Some uncertainties need to be considered in the interpretation of our findings. With the revision of coding at FCR in 2008, ICD-7 codes were converted to the currently used ICD-O-3 codes. This transition improved the accuracy of the registry data after 2008 [37] and therefore we analysed the incidence trends separately before and after the year 2008. However, a similar non-significant decreasing trend was found for both periods with no breakpoints in joinpoint analysis. Also, we were unable to separate symptomatic and asymptomatic cases or sporadic VS versus NF-2 cases, as in hospital-based case series, because bilateral cases could not be identified. The number of cases in our study is comparable to previous studies [11, 17,18,19, 27, 28]. We were not able to obtain individual data for the latest period (2018–2022), but had to use aggregated data instead, with a further limitation that small numbers of cases (<5) were not released. This affected only five cells and we employed multiple imputation methods to predict the values and were able to estimate incidence trends for the five additional years.

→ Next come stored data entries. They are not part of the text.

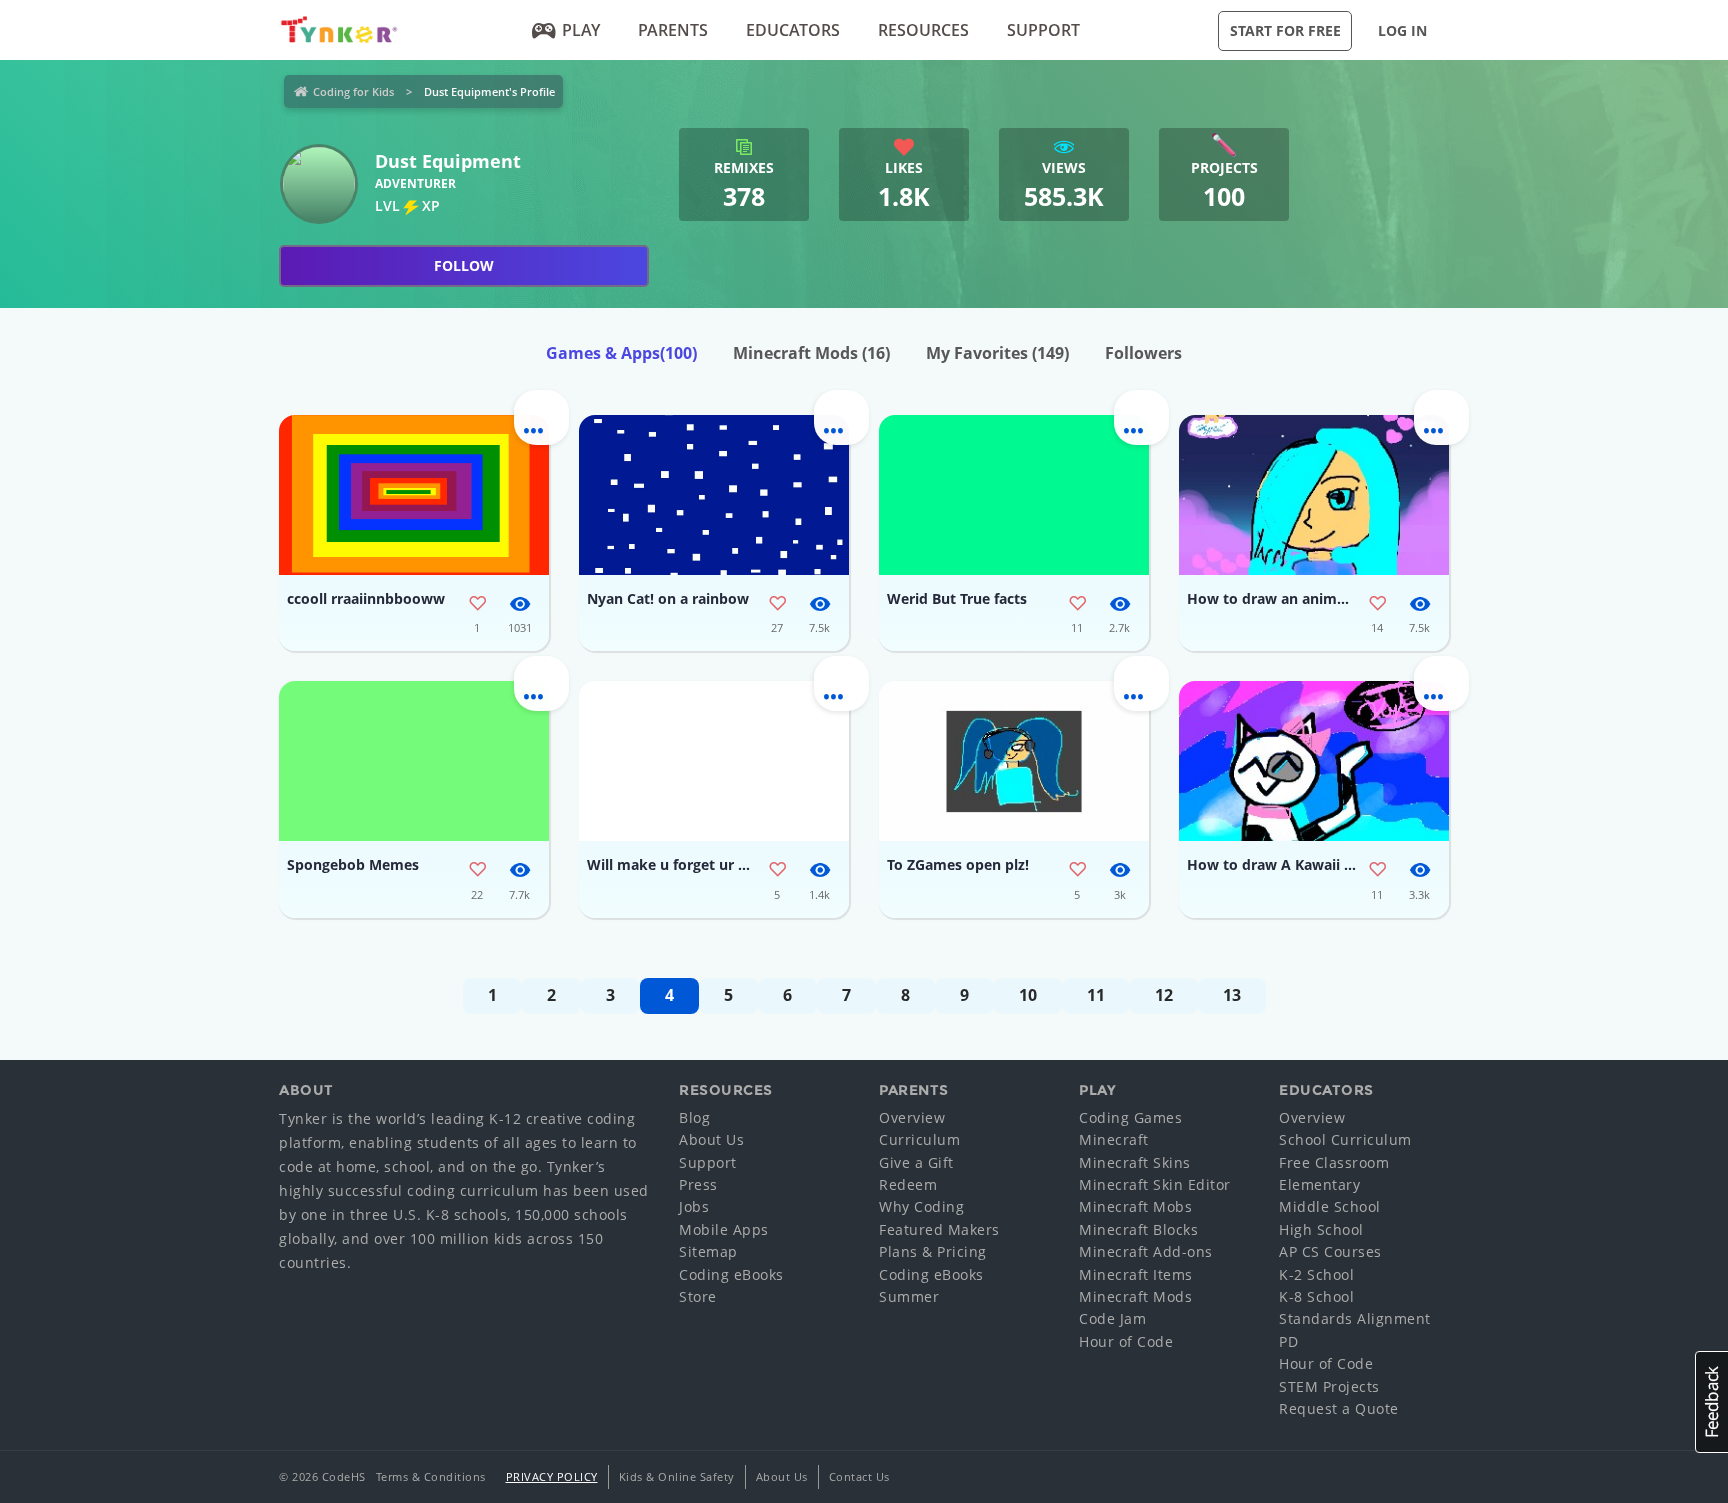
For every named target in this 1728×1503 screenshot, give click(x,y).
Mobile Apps (724, 1229)
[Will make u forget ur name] (714, 761)
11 (1096, 995)
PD (1288, 1341)
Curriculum (919, 1139)
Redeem (908, 1184)
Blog (694, 1117)
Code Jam (1112, 1318)
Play (581, 30)
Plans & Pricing (933, 1251)
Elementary (1319, 1184)
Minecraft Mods (811, 353)
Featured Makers (939, 1229)
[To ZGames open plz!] (1014, 761)
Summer (909, 1296)
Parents (673, 30)
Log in (1402, 30)
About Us (711, 1139)
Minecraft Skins (1135, 1162)
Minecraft (1114, 1139)
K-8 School (1316, 1296)
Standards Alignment (1355, 1318)
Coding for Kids (353, 91)
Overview (912, 1117)
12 (1164, 995)
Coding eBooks (731, 1274)
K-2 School (1316, 1274)
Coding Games (1130, 1117)
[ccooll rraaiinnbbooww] (414, 495)
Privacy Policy (552, 1476)
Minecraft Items (1136, 1274)
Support (1043, 30)
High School (1321, 1229)
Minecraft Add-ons (1146, 1251)
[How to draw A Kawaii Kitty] (1314, 761)
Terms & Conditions (431, 1476)
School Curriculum (1345, 1139)
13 (1232, 995)
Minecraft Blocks (1138, 1229)
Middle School (1330, 1206)
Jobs (694, 1206)
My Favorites (997, 353)
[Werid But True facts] (1014, 495)
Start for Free (1285, 30)
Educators (793, 30)
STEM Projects (1329, 1386)
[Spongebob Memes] (414, 761)
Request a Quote (1339, 1408)
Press (698, 1184)
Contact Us (859, 1476)
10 (1028, 995)
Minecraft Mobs (1135, 1206)
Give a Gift (916, 1162)
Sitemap (708, 1251)
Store (698, 1296)
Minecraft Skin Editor (1155, 1184)
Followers (1143, 353)
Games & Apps (621, 353)
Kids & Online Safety (677, 1476)
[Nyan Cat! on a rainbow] (714, 495)
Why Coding (921, 1206)
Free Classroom (1334, 1162)
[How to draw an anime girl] (1314, 495)
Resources (923, 30)
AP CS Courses (1330, 1251)
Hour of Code (1126, 1341)
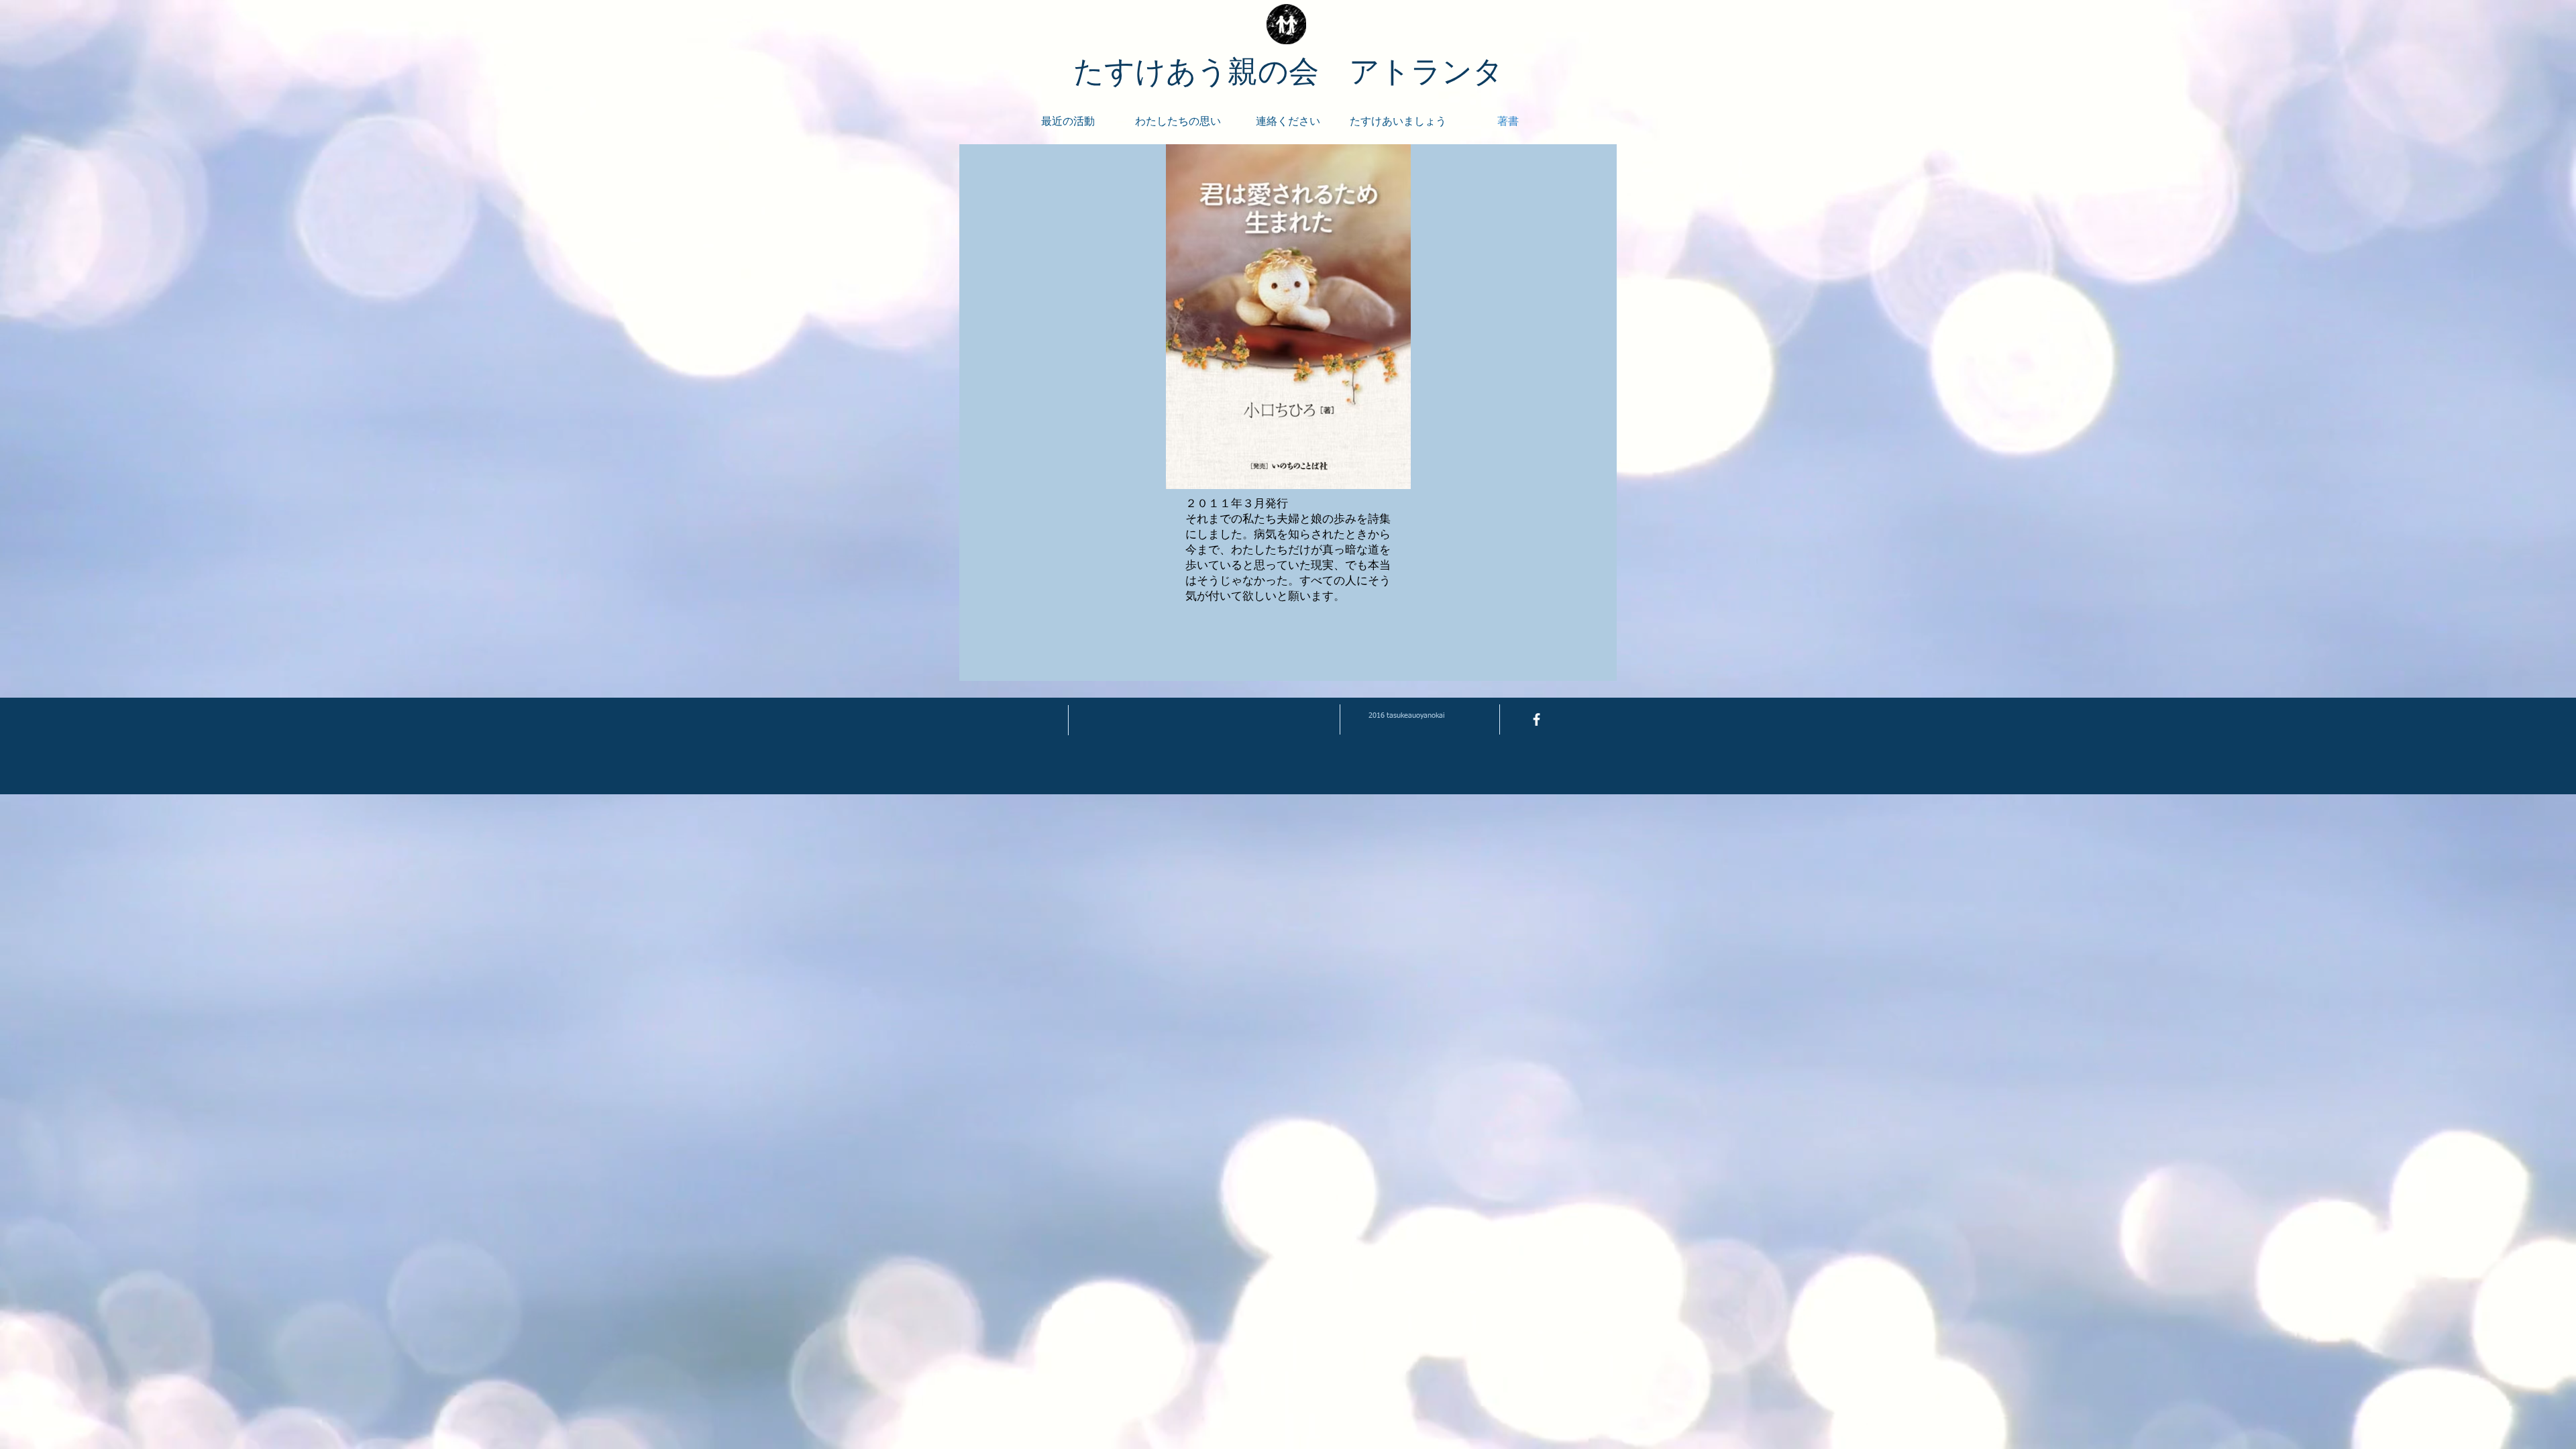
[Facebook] (1536, 719)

Among our strengths, the FCR is a nationwide registry with a high level of completeness due to mandatory reporting and multiple sources of information, including clinical and pathological notifications and annual linkages with nationwide hospital discharge and death certificate databases [21]. Furthermore, we employed modern statistical methods for examining the incidence trends with both Poisson regression and joinpoint regression.

In conclusion, we did not observe any increase in the incidence of VS in Finland during 1990–2017 or up to 2022, but instead a constant, slightly declining trend from around 10 per million to approximately 7 per million.

Ethical statement

Permission for use of the register data on central nervous system (CNS) tumours was obtained from the National Institute for Health and Welfare (THL/1002/5.05.00/2019). According to the Finnish regulation, assessment of research protocol by an ethical committee is not required for purely register-based studies.

Data availability statement

The current Finnish privacy regulation is very stringent and does not allow sharing individual data with sensitive information such as health status outside the research group defined in the permission. Therefore, releasing the original data requires a new permission from the relevant authority (THL). Tabulations can be shared if there are no cell frequencies <5.